A user-controlled thermal chair for an open plan workplace: CFD and field studies of thermal comfort performanceThis study aims to improve user comfort and satisfaction regarding the thermal environment in the open plan office, which is a current challenge in the workplace addressed by limited research. The main difficulty in an open plan setting is that changing the room temperature in an area affects all occupants seated nearby. This issue in addition to individual differences in perceiving the thermal environment create a great challenge to satisfy all occupants in the workplace. This study investigates the application of an advanced thermal system, a user-controlled thermal chair, which allows individual control over their immediate thermal environment without affecting the thermal environment and comfort of other occupants. The performance of the chair was further analysed through Computational Fluid Dynamics (CFD) simulations providing a detailed analysis of the thermal distribution around a thermal chair with a sitting manikin. The results indicated that user thermal comfort can be enhanced by improving the local thermal comfort of the occupant.

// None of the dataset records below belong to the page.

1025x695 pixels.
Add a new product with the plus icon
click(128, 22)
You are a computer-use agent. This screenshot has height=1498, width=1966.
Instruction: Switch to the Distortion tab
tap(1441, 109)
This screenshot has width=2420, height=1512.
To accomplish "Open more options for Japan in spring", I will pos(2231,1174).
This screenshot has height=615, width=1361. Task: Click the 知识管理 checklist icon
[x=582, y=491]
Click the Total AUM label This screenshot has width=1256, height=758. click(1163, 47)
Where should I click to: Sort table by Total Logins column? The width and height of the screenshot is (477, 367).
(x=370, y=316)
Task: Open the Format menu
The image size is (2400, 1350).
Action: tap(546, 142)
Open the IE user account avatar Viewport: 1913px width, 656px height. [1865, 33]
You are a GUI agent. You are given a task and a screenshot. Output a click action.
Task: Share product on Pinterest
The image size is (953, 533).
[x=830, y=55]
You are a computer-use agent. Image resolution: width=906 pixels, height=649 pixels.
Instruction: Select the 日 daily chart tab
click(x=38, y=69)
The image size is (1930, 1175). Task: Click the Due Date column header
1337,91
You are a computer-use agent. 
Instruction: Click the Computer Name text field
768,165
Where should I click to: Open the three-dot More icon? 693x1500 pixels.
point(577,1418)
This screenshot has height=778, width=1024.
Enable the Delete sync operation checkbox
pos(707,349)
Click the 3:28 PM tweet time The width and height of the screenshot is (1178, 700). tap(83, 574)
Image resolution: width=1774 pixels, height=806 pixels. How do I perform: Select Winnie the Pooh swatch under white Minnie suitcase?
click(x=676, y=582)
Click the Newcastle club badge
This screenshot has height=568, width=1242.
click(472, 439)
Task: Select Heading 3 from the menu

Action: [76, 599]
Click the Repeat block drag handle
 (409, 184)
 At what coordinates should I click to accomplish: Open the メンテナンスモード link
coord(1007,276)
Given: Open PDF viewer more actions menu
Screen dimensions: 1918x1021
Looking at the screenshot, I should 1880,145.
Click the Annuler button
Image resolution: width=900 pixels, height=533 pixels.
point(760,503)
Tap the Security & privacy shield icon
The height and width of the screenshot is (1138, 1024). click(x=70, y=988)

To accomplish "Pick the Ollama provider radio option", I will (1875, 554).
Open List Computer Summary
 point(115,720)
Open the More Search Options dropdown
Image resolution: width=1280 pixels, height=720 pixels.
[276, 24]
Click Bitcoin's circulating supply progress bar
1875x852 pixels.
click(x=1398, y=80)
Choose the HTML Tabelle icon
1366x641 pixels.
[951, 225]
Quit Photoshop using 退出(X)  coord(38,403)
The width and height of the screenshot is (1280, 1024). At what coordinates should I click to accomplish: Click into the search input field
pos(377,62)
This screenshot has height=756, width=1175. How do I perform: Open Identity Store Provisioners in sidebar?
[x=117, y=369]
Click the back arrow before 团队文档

A prototype of an office chair equipped with thermal control over the seat and the back was produced and examined in an open plan office in November in Leeds, UK. Forty-five individuals used the chair in their everyday context of work and a survey questionnaire was applied to record their views of the thermal environment before and after using the chair. The results of the field study revealed 20% higher comfort and 35% higher satisfaction level, due to the use of thermal chair. Thermal measurements showed acceptable thermal conditions according to the ASHRAE Standard 55-2013. Over 86% of the occupants set the temperature settings of the seat and the back of the chair between 29 °C and 39°. 82% of the occupants expressed their satisfaction level as “satisfied” or “very satisfied” regarding the performance of the thermal chair. The thermal chair energy consumption was relatively low (0.03 kW) when compared with that of typical personal heaters, which are about 1–1.5 kW. Further research is recommended to improve the design and application of the thermal chair to improve user overall thermal comfort and also further reduce energy consumption.